Microsoft is bringing improvements to default apps settings in Windows 11. These changes will make it easier to control which apps are pinned to the taskbar, desktop and start menu.

The software giant claims these changes are part of a “principled approach” to app behaviors that will aim to give users more control over their computers. This will also reduce the likelihood of unrequested modifications being made to Windows, which could come from adware or bloatware applications.

Default Apps Settings Deep Link URI

Microsoft is set to bring improvement to Default Apps Settings with two new features in Windows 11. The first is a deep link URI (ms-settings) that will take users directly to the appropriate location in Settings to change their defaults.

The second is a new API that will let apps pin either primary or secondary tiles to the Taskbar. This will always invoke a trusted Windows user experience to clarify what is being requested and to confirm that the user indeed wants to allow the pin.

A deep link is a type of URL that sends users straight to specific in-app locations, significantly improving the user experience and reducing churn. These links are usually specified in a custom URI scheme (iOS Universal Links) or an intent URL (on Android devices) that opens your app if it’s already installed.

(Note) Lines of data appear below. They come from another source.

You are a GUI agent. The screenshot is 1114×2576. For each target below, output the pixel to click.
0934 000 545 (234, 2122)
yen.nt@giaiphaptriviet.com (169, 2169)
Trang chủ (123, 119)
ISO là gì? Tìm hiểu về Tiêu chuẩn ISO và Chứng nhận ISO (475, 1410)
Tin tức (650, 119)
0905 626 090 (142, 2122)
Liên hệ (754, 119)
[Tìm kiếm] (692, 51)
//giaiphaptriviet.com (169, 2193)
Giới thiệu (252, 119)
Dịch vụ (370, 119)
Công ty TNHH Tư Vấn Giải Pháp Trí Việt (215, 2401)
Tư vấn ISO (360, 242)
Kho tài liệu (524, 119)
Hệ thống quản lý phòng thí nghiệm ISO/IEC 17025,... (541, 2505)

In addition, deep links can also be used to send users to events or pages that tie into campaigns. This is especially useful for app retargeting.

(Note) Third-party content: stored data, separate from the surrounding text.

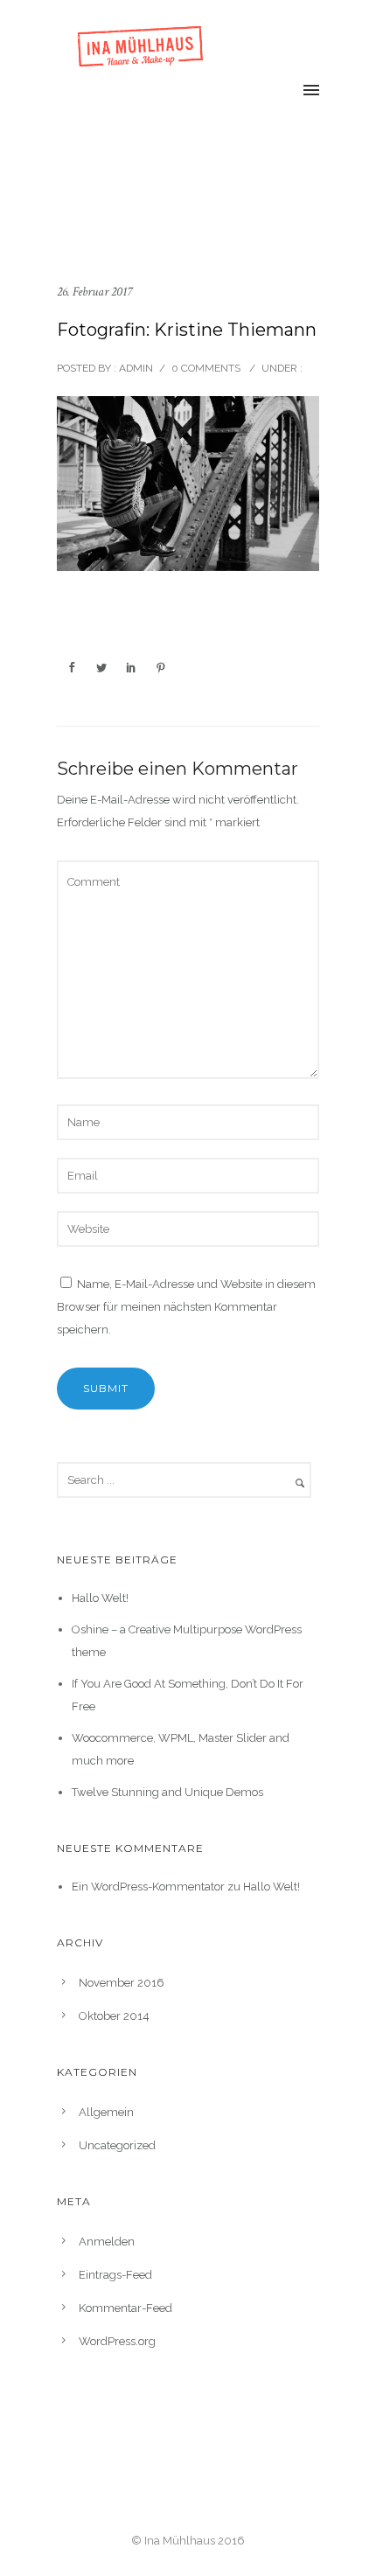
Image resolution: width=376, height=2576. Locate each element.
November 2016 (121, 1982)
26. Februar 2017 (94, 291)
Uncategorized (117, 2145)
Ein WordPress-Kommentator (148, 1886)
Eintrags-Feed (115, 2274)
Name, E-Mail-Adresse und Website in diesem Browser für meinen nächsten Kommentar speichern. (186, 1307)
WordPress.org (117, 2341)
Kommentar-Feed (125, 2308)
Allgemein (106, 2112)
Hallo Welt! (100, 1598)
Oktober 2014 (114, 2016)
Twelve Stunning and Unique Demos (167, 1792)
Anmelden (107, 2241)
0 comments (205, 368)
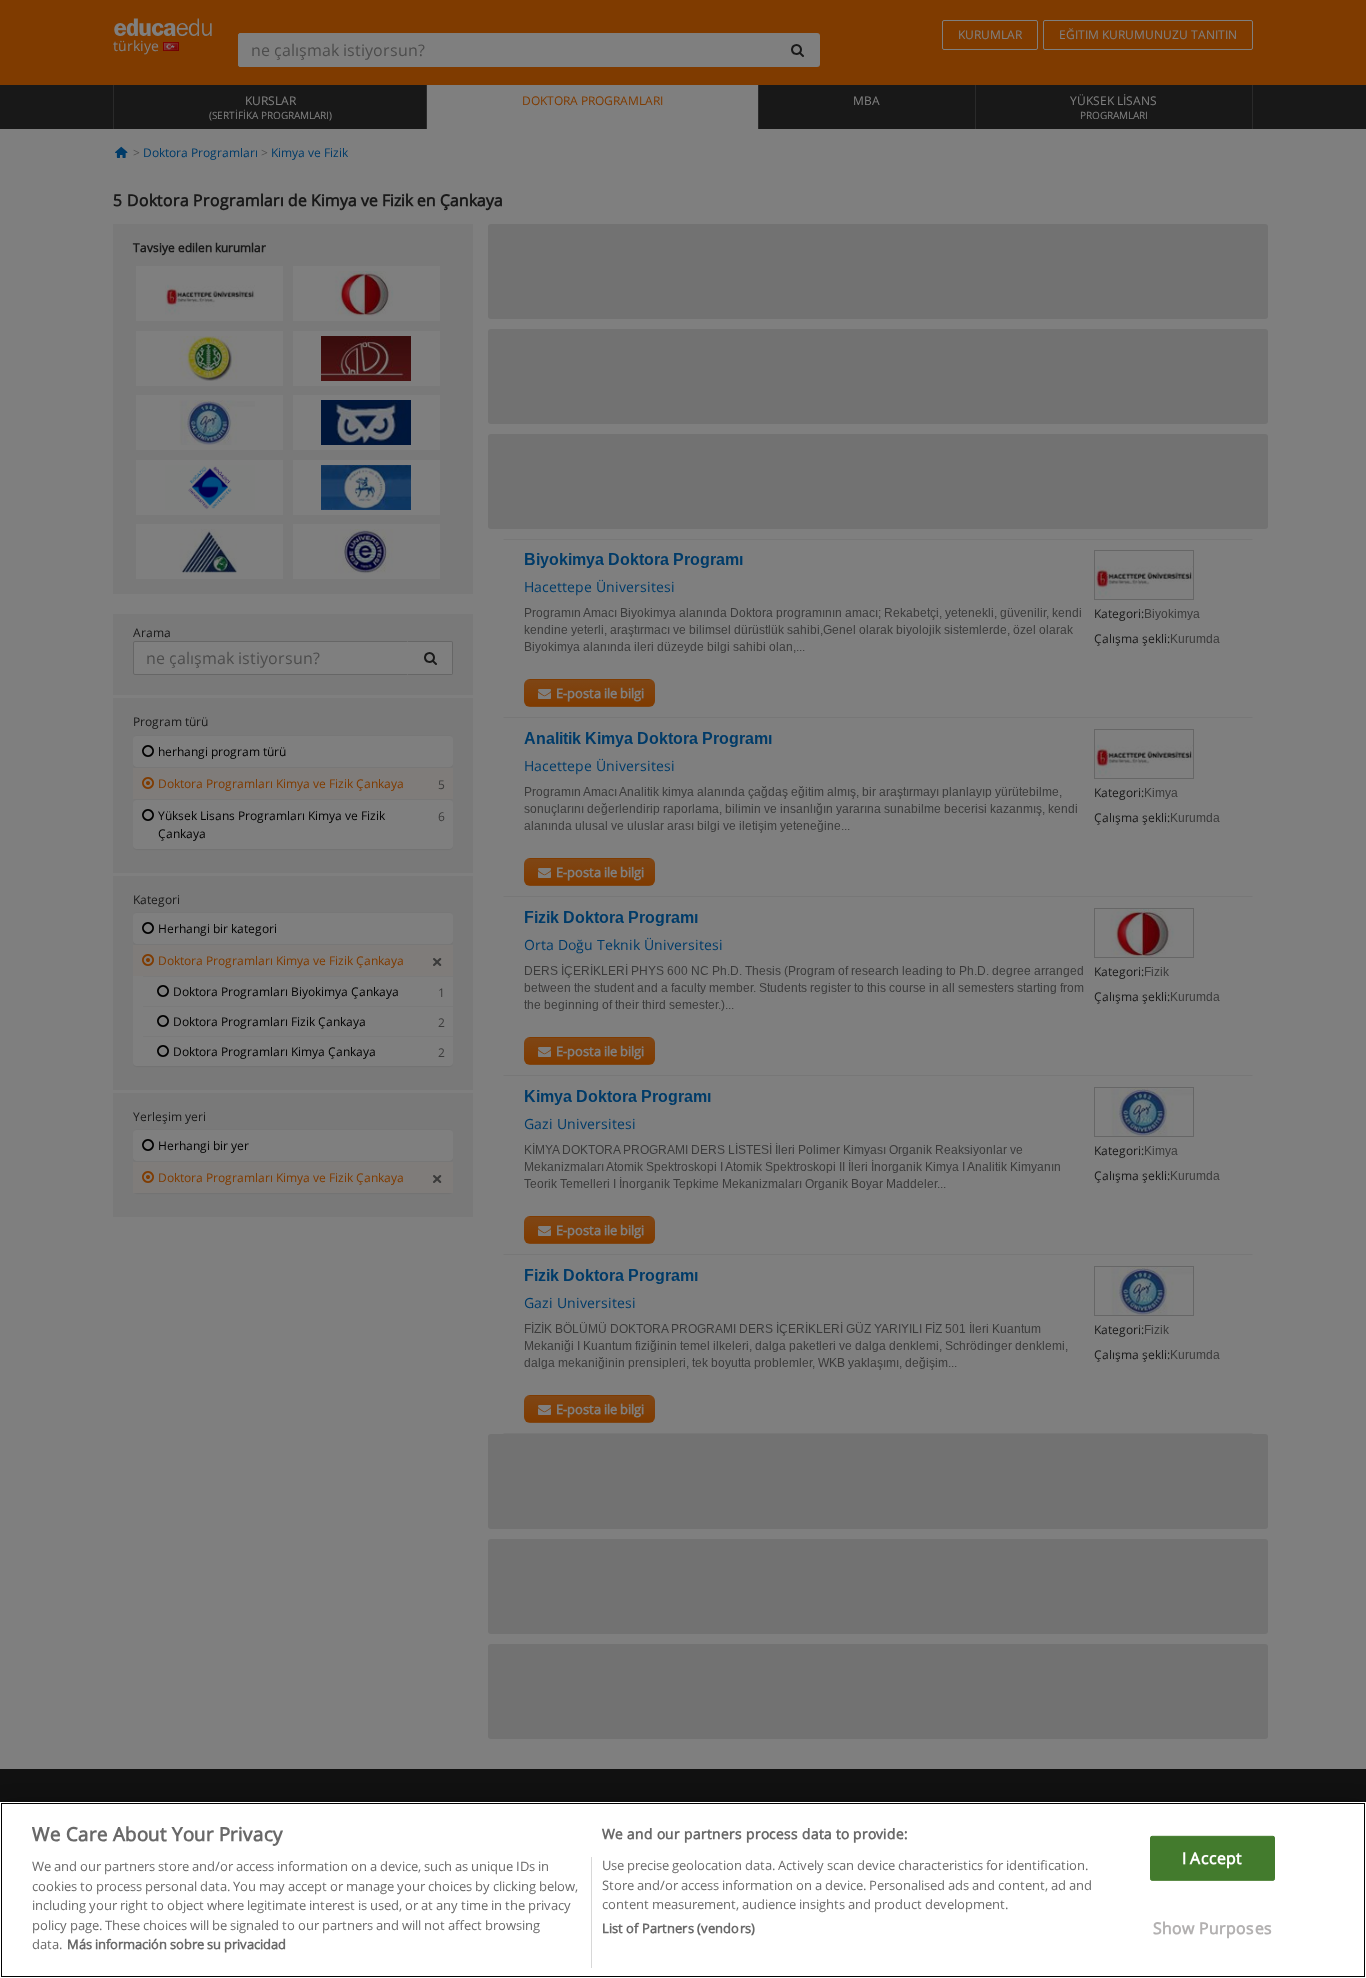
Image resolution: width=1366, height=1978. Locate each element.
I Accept (1212, 1858)
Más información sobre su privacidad (176, 1944)
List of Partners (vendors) (678, 1929)
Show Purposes (1212, 1928)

When implementing deep links, you must make sure they are not being used to redirect users to malicious third parties. You can control this by limiting redirection to specific web domains with a Redirect Allowlist.

Default Apps Settings Public API

Microsoft is bringing improvements to Default Apps Settings and the API for pinning apps to the taskbar. These changes are designed to improve user experiences and increase consistency across Windows.

The Public API for Default Apps Settings helps developers access and configure the default application setting for files and protocols. It also lets you set a package file size limit on applications.

To use the Public API for Default Apps Settings, you must register your application with the feature. This is similar to how you registered an application for use with Set Program Access and Computer Defaults (SPAD) in Windows XP.

Once registered, your application appears in the UI for Default Programs, where it can be chosen as the default for standard file types and protocols. This UI is available from Control Panel or directly from the Start menu.

When a user chooses to reclaim a default, a unique UI is presented that asks whether the user wants to reclaim it. The UI should include a check box and an option not to reclaim it again.

If the user clicks Yes, the Default settings are changed for that user and that user’s other applications. The Default settings are then saved to the HKEY_LOCAL_MACHINE subtree on a per-user basis. This ensures that if a user later tries to restore all application defaults, the default setting will be restored for that user only.

Default Apps Settings Pinning

Microsoft is bringing improvements to the Default Apps Settings of Windows 11. These updates will help users and developers gain more control over which apps are pinned to the Start menu on the desktop, taskbar, or both.

First, the company will introduce a new deep link URI scheme for applications that can take users to the right spot in Settings to change their defaults. It’s an extension of the existing ms-settings: URI scheme, which is used to launch preferences and pages.

Then, the company is also working on a new API that allows apps to pin either primary or secondary tiles to the Taskbar. When an app requests pinning, the user will receive a system toast notification that includes an Accept or Decline button.

These changes are a part of the ongoing effort to deliver a better Windows experience. The company has been listening to its customers and making improvements to the operating system’s interface, as well as improving features like default browsers and app pinning.

In the coming months, the company is planning to roll out these changes to the Windows Insider program and eventually to the public. Hopefully, this will lead to a more open Windows experience.